== Screenshot grounding data ==

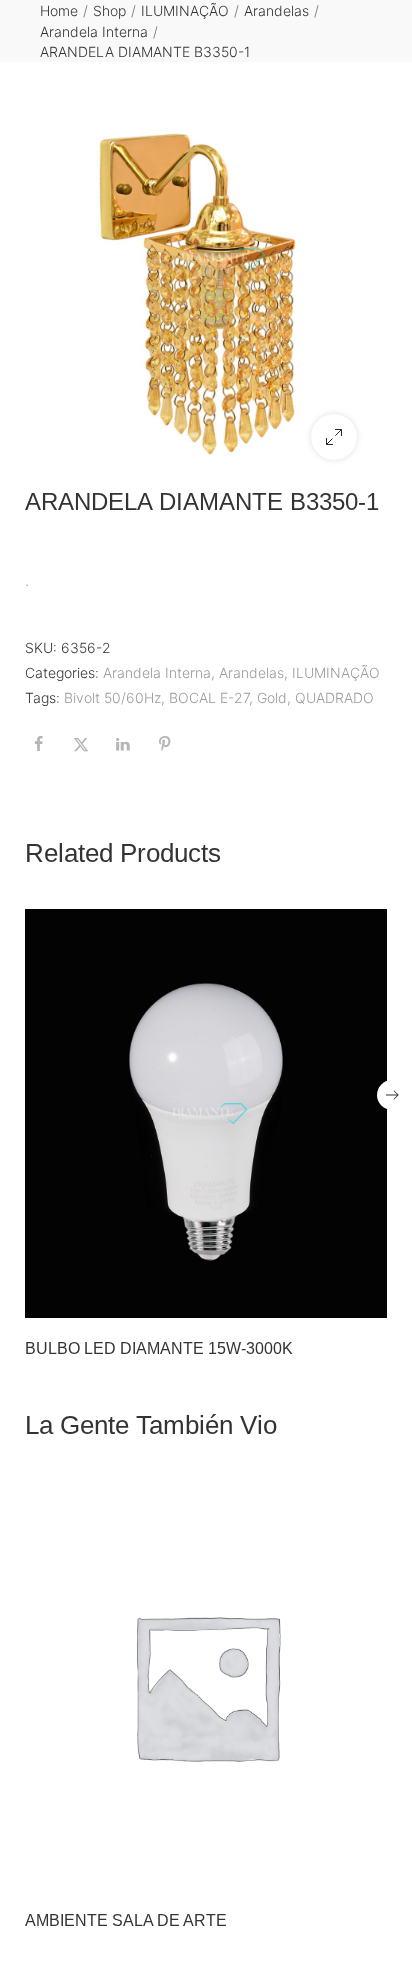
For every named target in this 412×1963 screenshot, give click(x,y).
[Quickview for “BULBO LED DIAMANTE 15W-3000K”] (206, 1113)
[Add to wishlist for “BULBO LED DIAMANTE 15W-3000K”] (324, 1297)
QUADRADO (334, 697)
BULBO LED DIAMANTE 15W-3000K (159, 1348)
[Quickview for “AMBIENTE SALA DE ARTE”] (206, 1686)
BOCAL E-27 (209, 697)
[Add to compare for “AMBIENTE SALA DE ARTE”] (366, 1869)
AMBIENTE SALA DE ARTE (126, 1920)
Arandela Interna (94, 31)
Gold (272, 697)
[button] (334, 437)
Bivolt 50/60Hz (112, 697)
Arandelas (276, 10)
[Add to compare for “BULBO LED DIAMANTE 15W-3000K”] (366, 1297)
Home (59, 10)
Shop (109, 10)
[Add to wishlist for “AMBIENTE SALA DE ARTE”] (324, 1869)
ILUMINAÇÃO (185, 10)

==

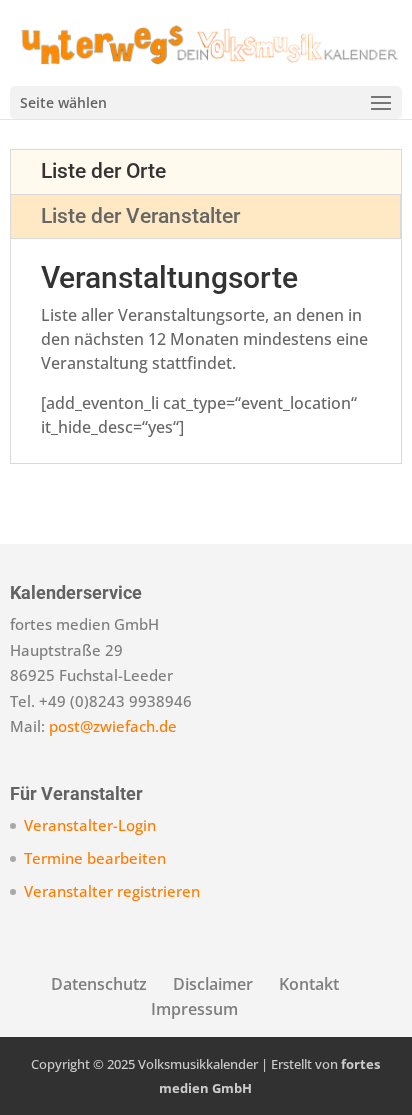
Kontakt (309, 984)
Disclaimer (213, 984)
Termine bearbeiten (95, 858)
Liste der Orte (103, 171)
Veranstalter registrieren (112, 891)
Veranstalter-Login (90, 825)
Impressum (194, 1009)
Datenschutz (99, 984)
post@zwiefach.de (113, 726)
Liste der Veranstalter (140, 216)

== WORK ORDER ==
From the records above, transcribe exactly the run of lines that opens with the line holding "Shop (109, 10)" and closes with the line holding "ILUMINAÇÃO (185, 10)", both included.

== SOLUTION TO THE EXERCISE ==
Shop (109, 10)
[Add to wishlist for “AMBIENTE SALA DE ARTE”] (324, 1869)
ILUMINAÇÃO (185, 10)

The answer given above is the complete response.